What this task involves:
Exact copies of all the lines below are needed, without the pictures.

+--

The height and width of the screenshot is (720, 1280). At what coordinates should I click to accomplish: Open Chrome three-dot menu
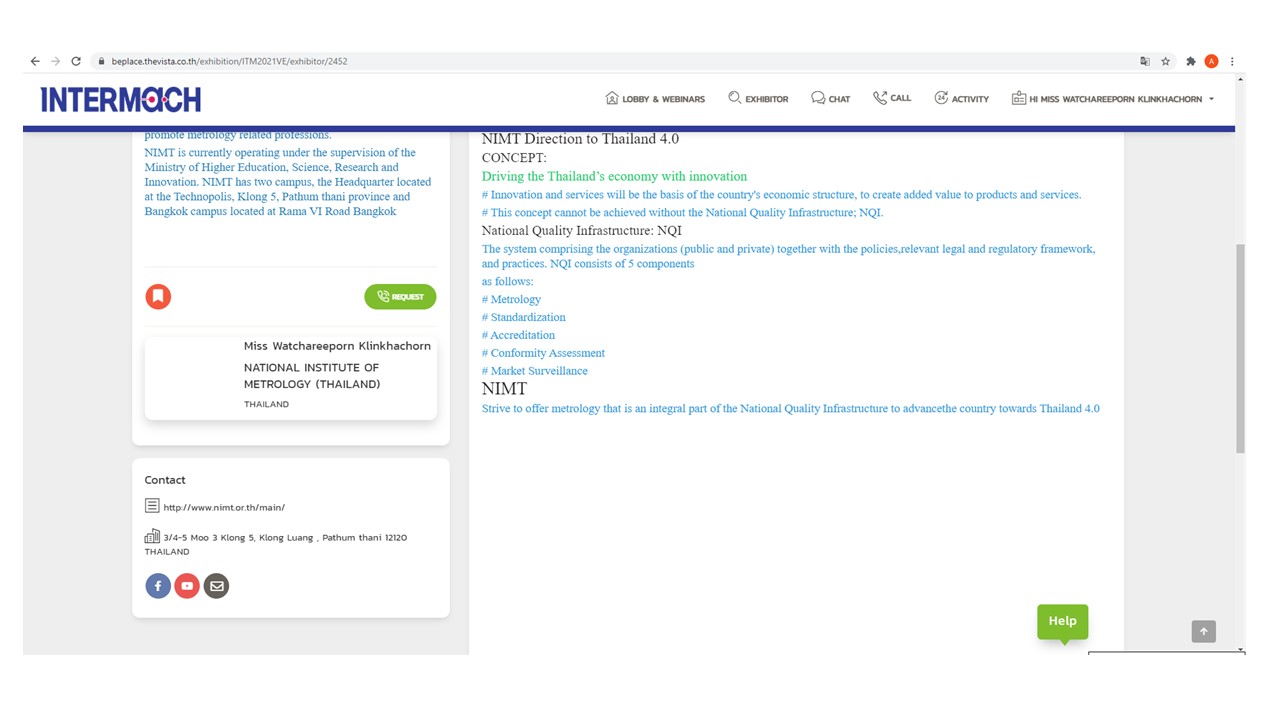click(x=1232, y=61)
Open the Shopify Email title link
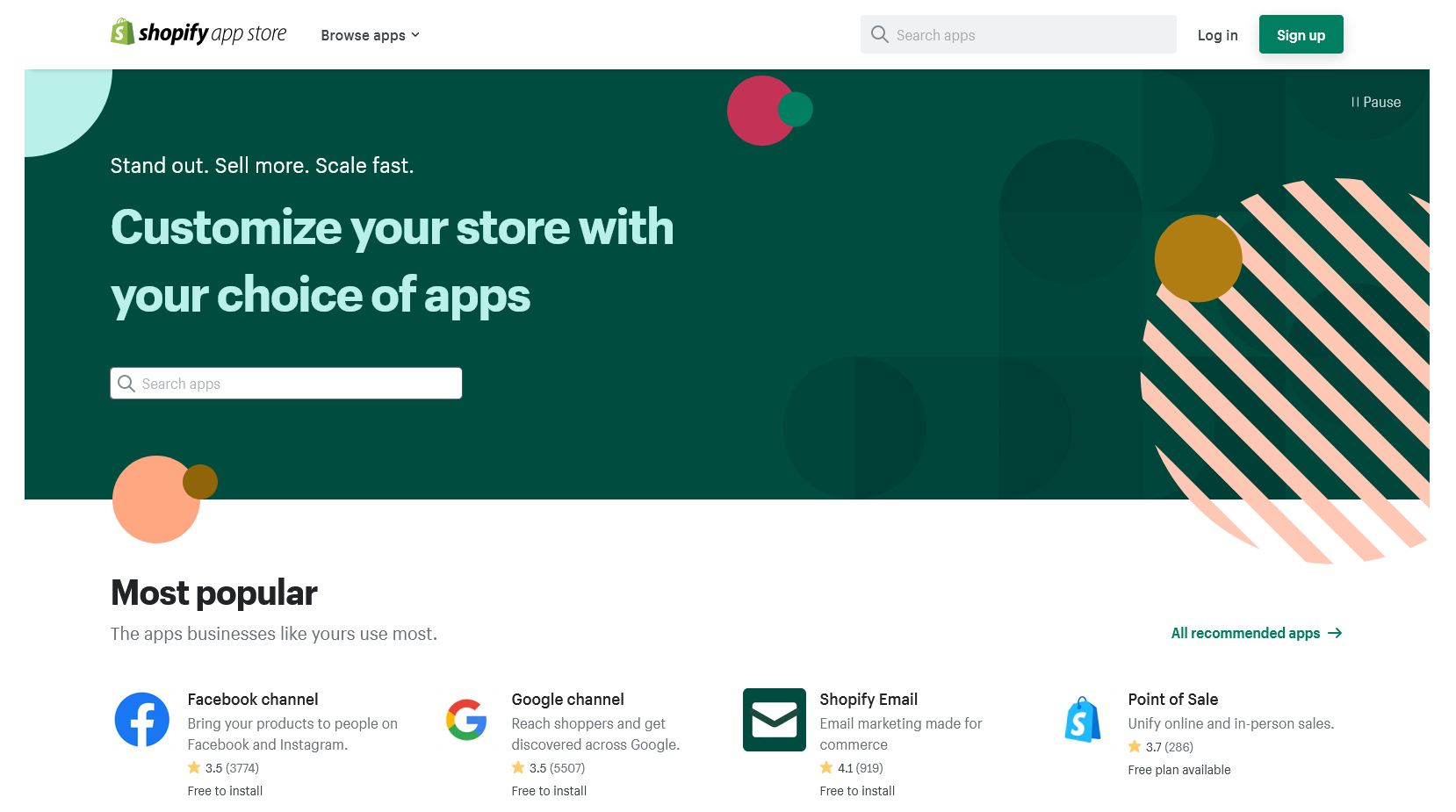This screenshot has width=1456, height=812. coord(869,700)
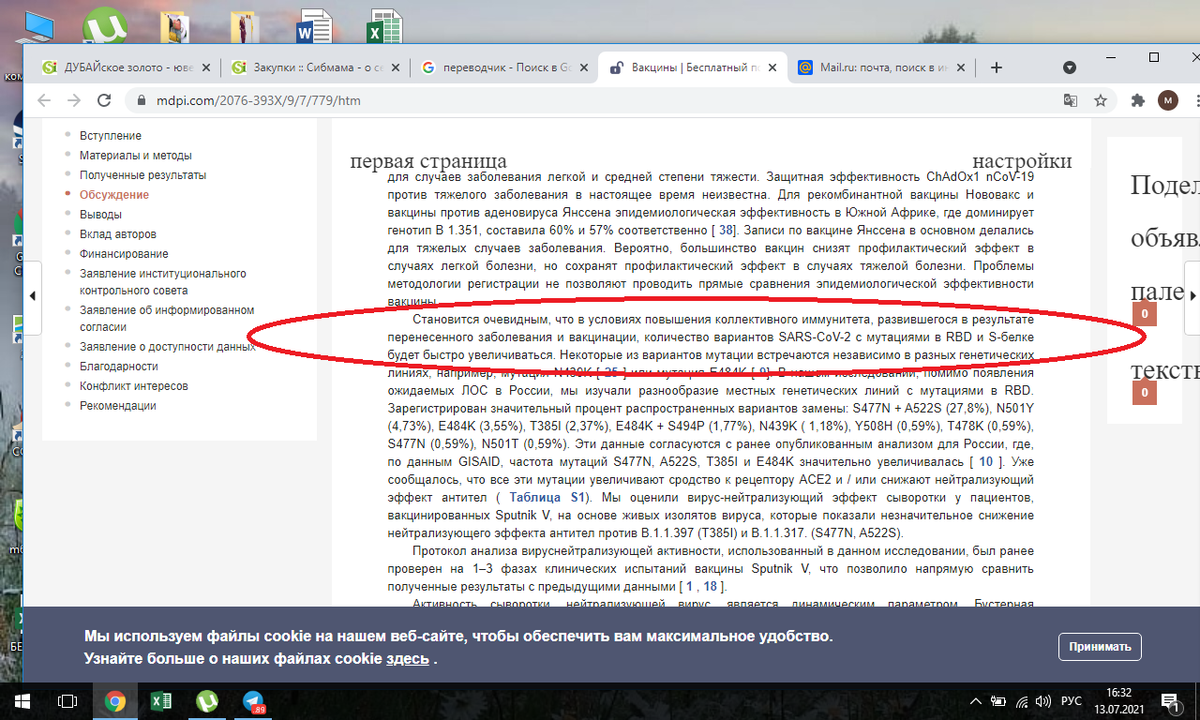This screenshot has height=720, width=1200.
Task: Open new tab with plus button
Action: coord(996,68)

+--

Completed exercise:
The height and width of the screenshot is (720, 1280). At what coordinates should I click to accomplish: Open Chrome three-dot menu
click(x=1232, y=61)
Open the Shopify Email title link
This screenshot has width=1456, height=812. coord(869,700)
This screenshot has height=720, width=1200.
Task: Open new tab with plus button
Action: coord(996,68)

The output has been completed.